Human herpesvirus 8 interleukin-6 (vIL-6) signals through gp130 but has structural and receptor-binding properties distinct from those of human IL-6.

Human herpesvirus 8 (HHV-8) has been associated with classical, endemic (African), and AIDS-related Kaposi's sarcoma (KS), body cavity-based primary effusion lymphomas, and multicentric Castleman's disease (MCD). HHV-8 encodes a functional homologue of interleukin-6 (IL-6), a cytokine that promotes the growth of KS and myeloma cells and is found at elevated levels in MCD lesions and patient sera. We have previously reported that the viral IL-6 (vIL-6) gene product can support the growth of the IL-6-dependent murine hybridoma cell line, B9, and that the gp80 (IL-6 receptor [IL-6R]) component of the IL-6 receptor-signal transducer (gp180) complex plays a role in mediating this activity.

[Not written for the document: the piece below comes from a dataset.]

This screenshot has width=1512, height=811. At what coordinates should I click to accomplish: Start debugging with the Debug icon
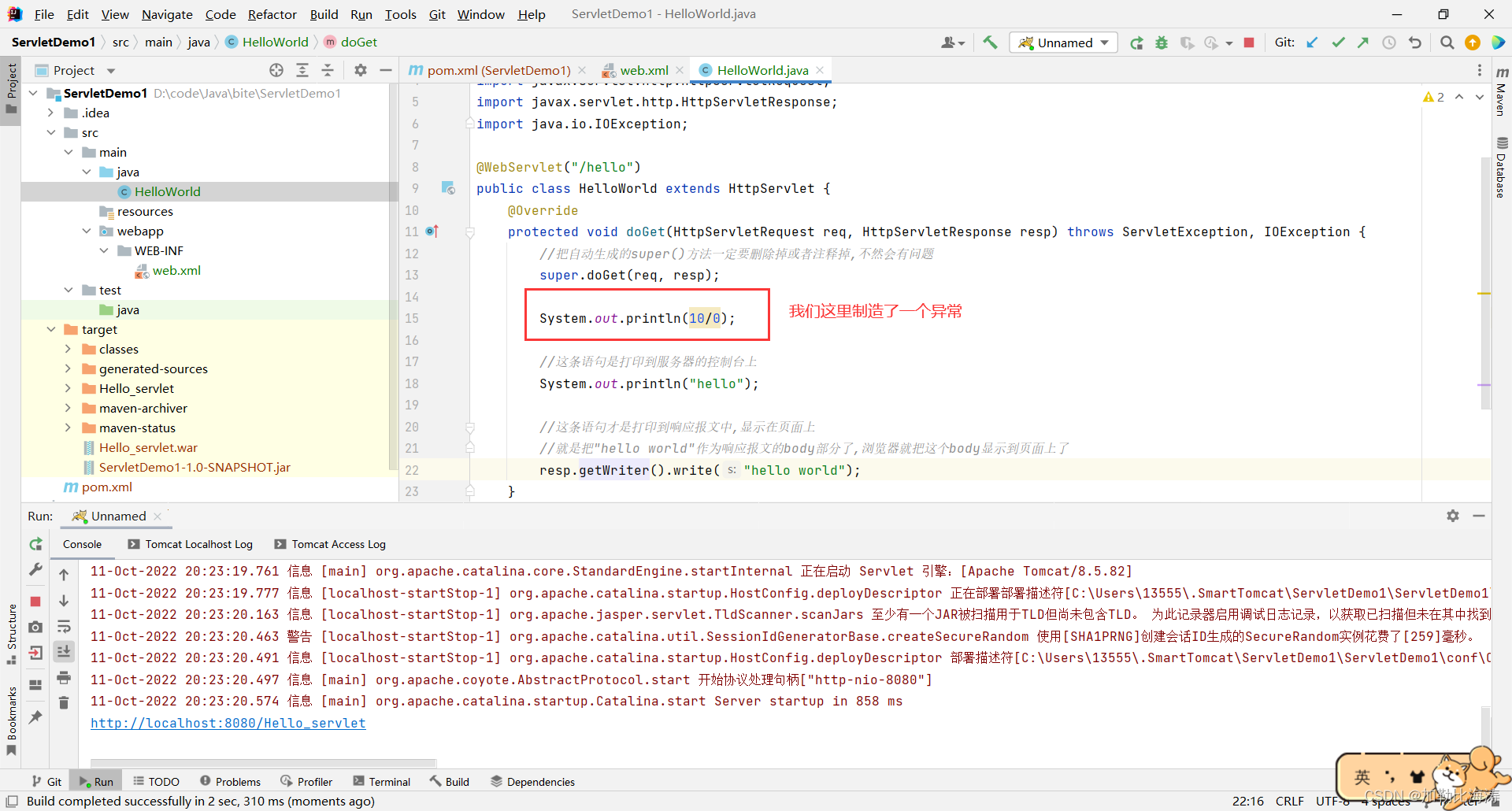click(x=1162, y=43)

However, it has been shown by others that vIL-6 can function in human cells independently of IL-6R. Here we have extended our functional studies of vIL-6 by identifying transcription factors and pathways used in human Hep3B cells, investigating the utilization of gp130 and IL-6R by vIL-6, and undertaking mutational analyses of vIL-6 and gp130. The data presented here establish that vIL-6, in common with its endogenous counterparts, can mediate signal transduction through gp130 and activate multiple transcription factors, map residues within the vIL-6 protein that are and are not important for vIL-6 signalling, and identify a gp130 mutant that is nonfunctional with respect to vIL-6 signalling in the absence of IL-6R but that retains the ability to mediate vIL-6 and human IL-6 (hIL-6) signal transduction when IL-6R is coexpressed. The data presented demonstrate functional and mechanistic similarities between vIL-6 and endogenous IL-6 proteins but also highlight differences in the structural and receptor-binding properties of vIL-6 relative to its human counterpart.